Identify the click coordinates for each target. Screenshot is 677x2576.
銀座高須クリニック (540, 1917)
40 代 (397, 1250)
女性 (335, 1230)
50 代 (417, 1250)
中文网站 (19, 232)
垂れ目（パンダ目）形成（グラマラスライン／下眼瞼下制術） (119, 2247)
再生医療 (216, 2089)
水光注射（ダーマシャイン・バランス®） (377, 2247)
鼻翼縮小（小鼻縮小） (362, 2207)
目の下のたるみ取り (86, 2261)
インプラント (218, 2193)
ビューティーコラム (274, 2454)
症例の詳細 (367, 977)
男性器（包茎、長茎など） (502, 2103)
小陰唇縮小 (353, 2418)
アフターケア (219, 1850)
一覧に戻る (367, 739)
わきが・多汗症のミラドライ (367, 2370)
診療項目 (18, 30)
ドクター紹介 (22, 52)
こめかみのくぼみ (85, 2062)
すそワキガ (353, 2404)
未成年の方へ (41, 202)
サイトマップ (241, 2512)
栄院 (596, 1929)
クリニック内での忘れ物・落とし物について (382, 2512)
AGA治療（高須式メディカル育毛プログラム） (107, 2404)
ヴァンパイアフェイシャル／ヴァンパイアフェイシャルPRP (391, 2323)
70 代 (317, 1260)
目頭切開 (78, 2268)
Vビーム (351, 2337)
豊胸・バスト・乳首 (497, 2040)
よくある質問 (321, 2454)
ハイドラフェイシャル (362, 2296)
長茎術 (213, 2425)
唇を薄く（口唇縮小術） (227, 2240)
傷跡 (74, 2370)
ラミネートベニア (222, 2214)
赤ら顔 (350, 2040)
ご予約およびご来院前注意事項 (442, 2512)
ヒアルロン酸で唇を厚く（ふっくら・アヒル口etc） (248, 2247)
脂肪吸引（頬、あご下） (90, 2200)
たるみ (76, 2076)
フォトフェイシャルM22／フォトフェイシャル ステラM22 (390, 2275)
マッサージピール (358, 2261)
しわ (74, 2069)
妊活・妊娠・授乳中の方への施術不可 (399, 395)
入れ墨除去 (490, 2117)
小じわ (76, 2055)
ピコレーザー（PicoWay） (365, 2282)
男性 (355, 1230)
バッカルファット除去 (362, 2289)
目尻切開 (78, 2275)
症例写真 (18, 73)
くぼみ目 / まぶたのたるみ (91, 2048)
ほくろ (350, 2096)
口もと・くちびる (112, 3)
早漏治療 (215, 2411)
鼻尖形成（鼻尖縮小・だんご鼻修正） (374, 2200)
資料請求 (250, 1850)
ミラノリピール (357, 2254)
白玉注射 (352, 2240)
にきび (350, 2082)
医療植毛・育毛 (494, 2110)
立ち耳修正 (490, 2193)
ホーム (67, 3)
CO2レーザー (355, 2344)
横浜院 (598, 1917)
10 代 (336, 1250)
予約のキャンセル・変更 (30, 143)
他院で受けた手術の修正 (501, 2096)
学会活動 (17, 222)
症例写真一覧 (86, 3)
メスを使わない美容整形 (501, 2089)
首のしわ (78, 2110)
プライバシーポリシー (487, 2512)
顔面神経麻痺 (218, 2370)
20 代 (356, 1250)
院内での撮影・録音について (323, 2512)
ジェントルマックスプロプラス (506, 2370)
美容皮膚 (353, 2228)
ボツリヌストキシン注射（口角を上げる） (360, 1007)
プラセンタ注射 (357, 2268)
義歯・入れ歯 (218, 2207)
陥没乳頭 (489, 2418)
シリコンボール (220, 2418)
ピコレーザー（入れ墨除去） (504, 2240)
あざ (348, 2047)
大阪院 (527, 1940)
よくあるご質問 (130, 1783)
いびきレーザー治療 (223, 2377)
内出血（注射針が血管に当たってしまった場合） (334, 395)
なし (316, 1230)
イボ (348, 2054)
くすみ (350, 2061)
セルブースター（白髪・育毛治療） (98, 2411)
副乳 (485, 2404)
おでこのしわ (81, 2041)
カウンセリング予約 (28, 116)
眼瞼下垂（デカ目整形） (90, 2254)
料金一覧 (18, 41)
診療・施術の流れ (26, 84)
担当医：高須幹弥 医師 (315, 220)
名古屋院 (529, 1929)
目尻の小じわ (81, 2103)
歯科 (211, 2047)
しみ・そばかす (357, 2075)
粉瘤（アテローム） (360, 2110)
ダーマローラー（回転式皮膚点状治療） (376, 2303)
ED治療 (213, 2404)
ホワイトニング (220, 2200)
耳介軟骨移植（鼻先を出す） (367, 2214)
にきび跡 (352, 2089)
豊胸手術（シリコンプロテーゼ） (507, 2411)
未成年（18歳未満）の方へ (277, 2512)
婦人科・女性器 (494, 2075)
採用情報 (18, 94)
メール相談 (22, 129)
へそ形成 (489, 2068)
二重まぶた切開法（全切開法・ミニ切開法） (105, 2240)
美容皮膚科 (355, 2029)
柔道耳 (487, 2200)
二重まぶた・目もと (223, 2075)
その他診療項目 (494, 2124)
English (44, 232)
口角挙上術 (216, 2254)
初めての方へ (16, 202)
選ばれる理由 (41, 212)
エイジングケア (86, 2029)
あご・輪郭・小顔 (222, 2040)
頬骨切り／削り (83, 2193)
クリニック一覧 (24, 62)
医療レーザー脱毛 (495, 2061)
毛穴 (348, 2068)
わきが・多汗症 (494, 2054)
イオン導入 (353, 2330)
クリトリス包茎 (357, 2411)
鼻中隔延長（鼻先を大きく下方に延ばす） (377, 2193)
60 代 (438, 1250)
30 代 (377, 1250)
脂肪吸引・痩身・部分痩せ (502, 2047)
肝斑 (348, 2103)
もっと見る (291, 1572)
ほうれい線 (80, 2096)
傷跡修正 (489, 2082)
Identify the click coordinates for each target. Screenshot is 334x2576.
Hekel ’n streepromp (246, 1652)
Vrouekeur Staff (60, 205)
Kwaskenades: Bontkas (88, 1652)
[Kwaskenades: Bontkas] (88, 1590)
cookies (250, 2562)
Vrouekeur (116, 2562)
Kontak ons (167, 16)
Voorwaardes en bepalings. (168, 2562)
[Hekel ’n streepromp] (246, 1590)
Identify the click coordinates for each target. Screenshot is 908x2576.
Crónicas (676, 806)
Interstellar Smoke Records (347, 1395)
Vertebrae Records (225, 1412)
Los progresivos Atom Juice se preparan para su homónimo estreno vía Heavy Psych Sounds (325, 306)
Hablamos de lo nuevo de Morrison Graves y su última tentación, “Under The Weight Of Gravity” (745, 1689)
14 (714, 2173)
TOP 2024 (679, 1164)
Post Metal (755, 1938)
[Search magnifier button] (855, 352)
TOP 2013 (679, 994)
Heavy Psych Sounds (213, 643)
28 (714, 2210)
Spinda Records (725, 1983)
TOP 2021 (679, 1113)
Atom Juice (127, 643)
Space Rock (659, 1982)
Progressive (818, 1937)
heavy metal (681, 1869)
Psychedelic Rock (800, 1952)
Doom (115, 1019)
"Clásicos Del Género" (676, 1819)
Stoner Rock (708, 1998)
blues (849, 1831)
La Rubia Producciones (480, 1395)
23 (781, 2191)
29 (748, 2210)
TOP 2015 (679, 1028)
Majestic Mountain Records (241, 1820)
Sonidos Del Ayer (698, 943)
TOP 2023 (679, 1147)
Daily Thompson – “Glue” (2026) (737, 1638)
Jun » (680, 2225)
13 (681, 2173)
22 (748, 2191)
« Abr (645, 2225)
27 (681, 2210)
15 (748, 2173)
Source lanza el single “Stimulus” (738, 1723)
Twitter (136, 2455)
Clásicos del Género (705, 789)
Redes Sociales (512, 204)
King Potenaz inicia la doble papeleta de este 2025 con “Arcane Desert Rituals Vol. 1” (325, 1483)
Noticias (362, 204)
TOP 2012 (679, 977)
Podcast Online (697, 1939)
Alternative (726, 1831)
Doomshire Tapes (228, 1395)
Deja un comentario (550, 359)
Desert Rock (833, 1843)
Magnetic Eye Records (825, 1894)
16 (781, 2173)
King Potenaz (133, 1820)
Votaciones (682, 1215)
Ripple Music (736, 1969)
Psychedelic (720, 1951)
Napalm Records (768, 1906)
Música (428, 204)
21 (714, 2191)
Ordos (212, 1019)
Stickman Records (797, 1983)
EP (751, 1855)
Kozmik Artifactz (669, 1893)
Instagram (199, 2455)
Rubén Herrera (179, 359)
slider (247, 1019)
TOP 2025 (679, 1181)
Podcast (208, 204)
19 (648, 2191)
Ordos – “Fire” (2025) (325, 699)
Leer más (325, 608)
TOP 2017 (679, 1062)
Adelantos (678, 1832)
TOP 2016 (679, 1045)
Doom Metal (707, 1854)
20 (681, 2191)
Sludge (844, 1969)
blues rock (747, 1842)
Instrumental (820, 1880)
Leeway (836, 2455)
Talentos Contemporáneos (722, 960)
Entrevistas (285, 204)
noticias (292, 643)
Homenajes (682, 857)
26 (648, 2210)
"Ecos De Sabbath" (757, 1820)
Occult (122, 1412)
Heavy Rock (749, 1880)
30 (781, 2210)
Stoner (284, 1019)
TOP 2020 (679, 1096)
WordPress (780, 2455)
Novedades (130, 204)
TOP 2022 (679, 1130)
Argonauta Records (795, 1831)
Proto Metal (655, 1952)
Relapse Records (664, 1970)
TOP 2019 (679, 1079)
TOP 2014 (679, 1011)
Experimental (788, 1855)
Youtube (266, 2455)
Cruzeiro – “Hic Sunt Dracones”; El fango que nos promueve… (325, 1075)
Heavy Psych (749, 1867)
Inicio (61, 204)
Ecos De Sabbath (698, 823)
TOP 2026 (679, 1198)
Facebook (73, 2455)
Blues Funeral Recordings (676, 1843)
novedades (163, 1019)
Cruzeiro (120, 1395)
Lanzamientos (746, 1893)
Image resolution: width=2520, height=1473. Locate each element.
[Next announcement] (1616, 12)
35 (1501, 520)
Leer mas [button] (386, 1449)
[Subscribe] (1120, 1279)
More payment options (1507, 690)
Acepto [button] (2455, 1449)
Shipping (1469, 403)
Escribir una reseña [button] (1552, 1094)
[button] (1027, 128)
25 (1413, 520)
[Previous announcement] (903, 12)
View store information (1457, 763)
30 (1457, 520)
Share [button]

==============================

Directions → Produce a word-for-word copy of everything above from the line holding "Ecos De Sabbath (698, 823)" down to the line holding "[Subscribe] (1120, 1279)", with both of those lines kept.

Solution for this task →
Ecos De Sabbath (698, 823)
TOP 2026 (679, 1198)
Facebook (73, 2455)
Blues Funeral Recordings (676, 1843)
novedades (163, 1019)
Cruzeiro (120, 1395)
Lanzamientos (746, 1893)
Image resolution: width=2520, height=1473. Locate each element.
[Next announcement] (1616, 12)
35 (1501, 520)
Leer mas [button] (386, 1449)
[Subscribe] (1120, 1279)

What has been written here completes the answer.